> _About this exercise_
Return, exactly and in full, the lines of the records below starting at the one with "Adatkezelési tájékoztató (109, 1262)" and ending at the one with "Methodist Church (229, 745)", and no other lines.

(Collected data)
====================

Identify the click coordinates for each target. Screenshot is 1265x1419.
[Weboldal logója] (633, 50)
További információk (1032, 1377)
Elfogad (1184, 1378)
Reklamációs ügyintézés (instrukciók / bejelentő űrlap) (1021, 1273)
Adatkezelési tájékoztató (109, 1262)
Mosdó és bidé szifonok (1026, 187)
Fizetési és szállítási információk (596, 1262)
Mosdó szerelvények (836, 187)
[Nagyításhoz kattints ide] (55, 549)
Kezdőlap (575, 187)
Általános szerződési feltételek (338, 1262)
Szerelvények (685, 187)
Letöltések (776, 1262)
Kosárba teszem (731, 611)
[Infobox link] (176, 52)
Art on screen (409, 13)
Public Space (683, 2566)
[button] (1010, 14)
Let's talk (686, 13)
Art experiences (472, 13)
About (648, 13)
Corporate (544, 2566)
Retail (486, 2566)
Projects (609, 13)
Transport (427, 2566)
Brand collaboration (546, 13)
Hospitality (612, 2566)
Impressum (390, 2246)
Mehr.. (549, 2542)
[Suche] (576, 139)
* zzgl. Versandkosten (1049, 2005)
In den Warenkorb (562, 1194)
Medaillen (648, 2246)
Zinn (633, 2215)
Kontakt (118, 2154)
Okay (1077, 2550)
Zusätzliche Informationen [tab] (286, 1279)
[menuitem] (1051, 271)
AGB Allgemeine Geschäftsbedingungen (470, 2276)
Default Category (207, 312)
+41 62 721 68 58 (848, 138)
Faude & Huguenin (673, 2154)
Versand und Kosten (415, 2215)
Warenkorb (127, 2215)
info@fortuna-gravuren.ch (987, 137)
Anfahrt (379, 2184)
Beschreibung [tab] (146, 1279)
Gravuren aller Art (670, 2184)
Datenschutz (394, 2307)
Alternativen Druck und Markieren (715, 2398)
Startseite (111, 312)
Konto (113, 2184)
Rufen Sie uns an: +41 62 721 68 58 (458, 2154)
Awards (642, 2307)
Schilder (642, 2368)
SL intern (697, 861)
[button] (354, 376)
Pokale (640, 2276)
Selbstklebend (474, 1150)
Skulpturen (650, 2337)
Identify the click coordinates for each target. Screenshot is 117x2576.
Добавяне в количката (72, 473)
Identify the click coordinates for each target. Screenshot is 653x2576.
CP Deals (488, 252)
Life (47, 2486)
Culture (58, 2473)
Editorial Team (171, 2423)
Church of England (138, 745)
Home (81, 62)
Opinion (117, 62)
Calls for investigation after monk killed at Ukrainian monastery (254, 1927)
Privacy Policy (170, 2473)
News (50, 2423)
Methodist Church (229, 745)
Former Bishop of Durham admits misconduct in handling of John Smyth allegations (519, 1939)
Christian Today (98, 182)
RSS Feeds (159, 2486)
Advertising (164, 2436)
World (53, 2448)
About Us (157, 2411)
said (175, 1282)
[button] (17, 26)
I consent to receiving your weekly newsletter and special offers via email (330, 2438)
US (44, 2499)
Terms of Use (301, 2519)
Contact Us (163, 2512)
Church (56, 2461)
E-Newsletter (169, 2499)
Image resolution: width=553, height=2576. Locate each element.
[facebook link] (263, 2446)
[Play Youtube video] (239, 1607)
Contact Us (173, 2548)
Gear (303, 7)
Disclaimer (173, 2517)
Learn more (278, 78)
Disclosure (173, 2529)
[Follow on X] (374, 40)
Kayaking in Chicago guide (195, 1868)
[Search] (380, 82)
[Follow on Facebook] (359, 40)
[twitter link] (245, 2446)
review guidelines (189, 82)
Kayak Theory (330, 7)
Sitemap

====================

> _Problem solution_
Adatkezelési tájékoztató (109, 1262)
Mosdó és bidé szifonok (1026, 187)
Fizetési és szállítási információk (596, 1262)
Mosdó szerelvények (836, 187)
[Nagyításhoz kattints ide] (55, 549)
Kezdőlap (575, 187)
Általános szerződési feltételek (338, 1262)
Szerelvények (685, 187)
Letöltések (776, 1262)
Kosárba teszem (731, 611)
[Infobox link] (176, 52)
Art on screen (409, 13)
Public Space (683, 2566)
[button] (1010, 14)
Let's talk (686, 13)
Art experiences (472, 13)
About (648, 13)
Corporate (544, 2566)
Retail (486, 2566)
Projects (609, 13)
Transport (427, 2566)
Brand collaboration (546, 13)
Hospitality (612, 2566)
Impressum (390, 2246)
Mehr.. (549, 2542)
[Suche] (576, 139)
* zzgl. Versandkosten (1049, 2005)
In den Warenkorb (562, 1194)
Medaillen (648, 2246)
Zinn (633, 2215)
Kontakt (118, 2154)
Okay (1077, 2550)
Zusätzliche Informationen [tab] (286, 1279)
[menuitem] (1051, 271)
AGB Allgemeine Geschäftsbedingungen (470, 2276)
Default Category (207, 312)
+41 62 721 68 58 (848, 138)
Faude & Huguenin (673, 2154)
Versand und Kosten (415, 2215)
Warenkorb (127, 2215)
info@fortuna-gravuren.ch (987, 137)
Anfahrt (379, 2184)
Beschreibung [tab] (146, 1279)
Gravuren aller Art (670, 2184)
Datenschutz (394, 2307)
Alternativen Druck und Markieren (715, 2398)
Startseite (111, 312)
Konto (113, 2184)
Rufen Sie uns an: +41 62 721 68 58 (458, 2154)
Awards (642, 2307)
Schilder (642, 2368)
SL intern (697, 861)
[button] (354, 376)
Pokale (640, 2276)
Selbstklebend (474, 1150)
Skulpturen (650, 2337)
Identify the click coordinates for each target. Screenshot is 117x2576.
Добавяне в количката (72, 473)
Identify the click coordinates for each target. Screenshot is 653x2576.
CP Deals (488, 252)
Life (47, 2486)
Culture (58, 2473)
Editorial Team (171, 2423)
Church of England (138, 745)
Home (81, 62)
Opinion (117, 62)
Calls for investigation after monk killed at Ukrainian monastery (254, 1927)
Privacy Policy (170, 2473)
News (50, 2423)
Methodist Church (229, 745)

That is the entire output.